Moreover, the addition of polymer to the injected water can improve the oil recovery efficiency (RE), which is given by Lake [9] as follows:
R E = E D × E V = E D × E I × E A ,
where E D is the displacement, E V is the volumetric, E I is the vertical, and E A is the areal sweep efficiencies [9]. Polymers improve both E D and E V by viscoelasticity and diverting the water to the unswept regions, respectively. Hence, polymer flooding improves the oil recovery efficiency. The improvement in E V is the primary incentive for polymer flooding. Furthermore, in polymer flooding, the oil production plateau is reached much more rapidly, compared to a regular water flood that requires several pore volumes. The latter promotes better project economics.
In summary, the key mechanism behind enhanced oil recovery through polymers is the viscosification (i.e., thickening) of the polymer solution. The polymer solution is injected to enhance the mobility ratio, resulting in improved sweep efficiency in a porous medium, which displaces the oil. Moreover, polymer flooding reduces the permeability of the formation, making water flooding after polymer injection more effective.

4. Polymer Screening Criteria and Requirements for Polymer Flooding

Different screening criteria have been proposed over the years for selecting the most suitable polymer based on laboratory studies and field implementations [11,43,73,74,75,76,77,78,79,80]. The main selection guidelines can be summarized as follows: polymer chemistry, polymer structure, polymer size, rheology, and environmental impact.

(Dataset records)
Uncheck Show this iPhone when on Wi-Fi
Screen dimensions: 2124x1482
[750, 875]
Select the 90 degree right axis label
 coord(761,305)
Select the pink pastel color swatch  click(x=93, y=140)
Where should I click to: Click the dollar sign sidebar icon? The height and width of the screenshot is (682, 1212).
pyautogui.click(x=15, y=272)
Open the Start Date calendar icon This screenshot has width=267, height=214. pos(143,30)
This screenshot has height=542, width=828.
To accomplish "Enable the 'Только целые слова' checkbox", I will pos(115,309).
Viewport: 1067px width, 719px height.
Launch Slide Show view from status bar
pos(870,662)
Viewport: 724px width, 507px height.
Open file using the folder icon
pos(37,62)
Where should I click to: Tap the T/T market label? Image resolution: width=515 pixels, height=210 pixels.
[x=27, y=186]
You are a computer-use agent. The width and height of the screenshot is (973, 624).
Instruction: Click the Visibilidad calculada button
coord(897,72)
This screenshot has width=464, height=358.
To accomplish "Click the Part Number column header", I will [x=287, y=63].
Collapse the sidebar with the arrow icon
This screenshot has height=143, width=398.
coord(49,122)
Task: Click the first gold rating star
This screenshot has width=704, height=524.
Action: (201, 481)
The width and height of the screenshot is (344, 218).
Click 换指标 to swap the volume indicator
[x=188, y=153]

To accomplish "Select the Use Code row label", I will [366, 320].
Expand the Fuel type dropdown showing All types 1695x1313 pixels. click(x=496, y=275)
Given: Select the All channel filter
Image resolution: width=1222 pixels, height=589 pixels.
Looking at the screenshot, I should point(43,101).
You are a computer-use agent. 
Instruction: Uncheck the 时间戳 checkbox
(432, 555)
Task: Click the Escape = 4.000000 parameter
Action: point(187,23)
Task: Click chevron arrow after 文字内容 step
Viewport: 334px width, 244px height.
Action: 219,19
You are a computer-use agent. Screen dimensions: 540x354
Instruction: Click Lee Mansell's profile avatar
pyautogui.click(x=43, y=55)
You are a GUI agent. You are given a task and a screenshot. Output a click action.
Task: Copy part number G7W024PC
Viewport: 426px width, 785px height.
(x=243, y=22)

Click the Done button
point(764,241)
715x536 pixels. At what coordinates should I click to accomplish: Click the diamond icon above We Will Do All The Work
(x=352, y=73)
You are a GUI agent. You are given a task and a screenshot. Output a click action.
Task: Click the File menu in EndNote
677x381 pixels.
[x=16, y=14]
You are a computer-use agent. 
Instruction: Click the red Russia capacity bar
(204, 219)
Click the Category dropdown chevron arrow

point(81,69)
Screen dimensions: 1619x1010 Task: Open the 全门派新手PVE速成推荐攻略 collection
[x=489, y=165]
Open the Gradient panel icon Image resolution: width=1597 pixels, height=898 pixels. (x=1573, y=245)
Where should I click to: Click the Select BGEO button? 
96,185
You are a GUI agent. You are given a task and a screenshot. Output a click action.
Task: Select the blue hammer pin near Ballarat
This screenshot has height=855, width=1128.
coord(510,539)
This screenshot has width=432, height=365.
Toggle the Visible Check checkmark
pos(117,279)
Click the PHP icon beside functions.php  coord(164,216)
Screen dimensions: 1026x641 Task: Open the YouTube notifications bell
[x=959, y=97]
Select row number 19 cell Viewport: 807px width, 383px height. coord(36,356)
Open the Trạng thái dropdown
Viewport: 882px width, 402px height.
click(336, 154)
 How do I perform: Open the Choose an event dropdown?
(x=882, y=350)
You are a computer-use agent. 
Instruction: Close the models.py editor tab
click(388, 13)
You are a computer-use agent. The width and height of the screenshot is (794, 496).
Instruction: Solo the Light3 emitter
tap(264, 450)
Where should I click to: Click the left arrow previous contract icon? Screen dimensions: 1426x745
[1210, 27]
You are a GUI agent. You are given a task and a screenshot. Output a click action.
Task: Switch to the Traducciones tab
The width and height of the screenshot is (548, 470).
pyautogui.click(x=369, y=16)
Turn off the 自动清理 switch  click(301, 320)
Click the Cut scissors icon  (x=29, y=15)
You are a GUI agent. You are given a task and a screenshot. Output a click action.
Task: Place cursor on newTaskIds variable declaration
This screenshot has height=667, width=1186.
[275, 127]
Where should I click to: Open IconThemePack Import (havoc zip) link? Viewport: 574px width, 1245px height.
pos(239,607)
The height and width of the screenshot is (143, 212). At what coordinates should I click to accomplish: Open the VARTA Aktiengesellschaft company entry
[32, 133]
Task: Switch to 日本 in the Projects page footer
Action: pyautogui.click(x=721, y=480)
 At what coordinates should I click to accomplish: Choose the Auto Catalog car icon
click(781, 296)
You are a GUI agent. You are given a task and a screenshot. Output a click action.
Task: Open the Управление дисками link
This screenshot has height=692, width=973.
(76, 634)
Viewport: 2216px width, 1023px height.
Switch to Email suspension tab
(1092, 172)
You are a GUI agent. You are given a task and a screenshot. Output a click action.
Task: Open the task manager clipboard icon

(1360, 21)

> [TASKS TO COMPLETE]:
• A. According to the polymer flooding passage, what is the primary incentive for polymer flooding?
• B. Write out the polymer flooding passage from "4. Polymer Screening" up to and including "and environmental impact.".

> [RESPONSES IN ORDER]:
• A. The improvement in E V, the volumetric sweep efficiency.

• B.
4. Polymer Screening Criteria and Requirements for Polymer Flooding

Different screening criteria have been proposed over the years for selecting the most suitable polymer based on laboratory studies and field implementations [11,43,73,74,75,76,77,78,79,80]. The main selection guidelines can be summarized as follows: polymer chemistry, polymer structure, polymer size, rheology, and environmental impact.